For two undefeated fighters, the July 28 bout in Los Angeles represents a matchup without parallel in their careers.
In terms of resume, Robert Easter, Jr., never has faced a pro as good as Mikey Garcia, the 30-year-old Californian who has won championships in four different weight classes. As expected, Garcia is a sizable favorite to win the unification fight.
Conversely, Garcia has not matched up with a lightweight like Easter, the 27-year-old Toledoan who stands several inches taller and maintains a large reach advantage against every highly ranked lightweight, including Garcia.
Whoever figures out the other first will add a belt to their collection.
“This is a big fight for me, and I’m sure it’s the biggest fight of Easter’s career so far,” Garcia said this week in a workout made available to the media.
“I’m glad to hear he’s training extra hard. It shows me that he’s motivated and hungry to show off his very best, just like I am.”
The winner will leave the fight will two titles at lightweight, which cuts off at 135 pounds.
Garcia is the World Boxing Council title holder, while Easter has the International Boxing Federation crown he won in 2016.
In his past two fights, Garcia defeated Adrien Broner and Sergey Lipinets by unanimous decision at super lightweight (140 pounds), but dropped back down to lightweight to defend the WBC title.
Garcia enters the fight at 38-0 (30 knockouts). Asked what makes Garcia successful, Easter said his opponent has been good at controlling fights in the past.
“I would say his patience,” Easter said. “His patience is really to stick to his game plan, and use his skills that he does have and keep distance.”
Easter (21-0, 14 knockouts) also is undefeated but remains a clear underdog. Bovada lists Easter at 5-1 odds to win, while Garcia is 1-8.
Easter currently is in the middle of a 10-week training camp in West Palm Beach, Fla., with Kevin Cunningham, a longtime trainer at boxing’s highest levels.
“We know that Robert Easter is training like never before to be ready for this fight against Mikey,” said Robert Garcia, Mikey’s brother and trainer.
“He has a huge reach advantage, so we know he’s going to come in and use that.
“He has a new trainer [Kevin Cunningham] who is going to try to make us box with him.”
For his part, Garcia has attempted to compensate for his height disadvantage by training against fighters who are taller than he is.
Before the fight, Garcia has been carefully picking sparring partners who resemble Easter.
“I know Easter is very tall and has a longer reach than me,” Mikey Garcia said. “In the gym, we’ve been working on sparring partners who present different challenges and made adjustments from there. I have to catch him reaching in or put pressure and work my way inside.”

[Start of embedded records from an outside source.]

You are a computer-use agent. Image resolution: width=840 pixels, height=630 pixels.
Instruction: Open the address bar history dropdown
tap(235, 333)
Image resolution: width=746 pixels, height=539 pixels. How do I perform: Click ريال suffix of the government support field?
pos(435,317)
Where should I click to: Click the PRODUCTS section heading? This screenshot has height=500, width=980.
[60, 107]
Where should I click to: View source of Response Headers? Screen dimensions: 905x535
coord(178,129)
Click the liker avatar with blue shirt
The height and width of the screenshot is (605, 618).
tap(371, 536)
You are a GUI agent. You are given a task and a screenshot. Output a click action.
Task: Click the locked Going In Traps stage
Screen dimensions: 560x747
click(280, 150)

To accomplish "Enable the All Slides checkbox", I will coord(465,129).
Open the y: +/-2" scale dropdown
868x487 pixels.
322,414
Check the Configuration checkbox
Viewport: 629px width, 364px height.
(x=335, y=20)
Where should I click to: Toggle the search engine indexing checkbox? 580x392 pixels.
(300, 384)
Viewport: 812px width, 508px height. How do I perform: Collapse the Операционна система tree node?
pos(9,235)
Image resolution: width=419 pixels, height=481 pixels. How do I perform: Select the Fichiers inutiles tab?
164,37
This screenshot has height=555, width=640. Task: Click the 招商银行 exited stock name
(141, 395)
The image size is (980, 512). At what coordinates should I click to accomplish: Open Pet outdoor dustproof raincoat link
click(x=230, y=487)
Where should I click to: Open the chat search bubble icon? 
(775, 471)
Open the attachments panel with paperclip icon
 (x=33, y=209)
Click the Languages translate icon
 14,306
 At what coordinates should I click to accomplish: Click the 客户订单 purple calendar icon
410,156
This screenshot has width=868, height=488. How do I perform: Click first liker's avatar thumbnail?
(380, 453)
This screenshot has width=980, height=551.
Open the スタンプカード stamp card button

Easter’s past two fights — both wins — came with national criticism. In particular, his previous bout with Javier Fortuna was a rocky outing with a disputed result, but the Garcia camp said it is not overlooking Easter.
Come fight night, the Garcias expect Easter at the peak of his abilities.
“We don’t listen [to] any criticism of Easter for having close decisions in his last couple of fights,” Robert Garcia said. “We know that Easter is going to come in having trained like never before. It’s going to be the best Robert Easter, Jr., possible on fight night.”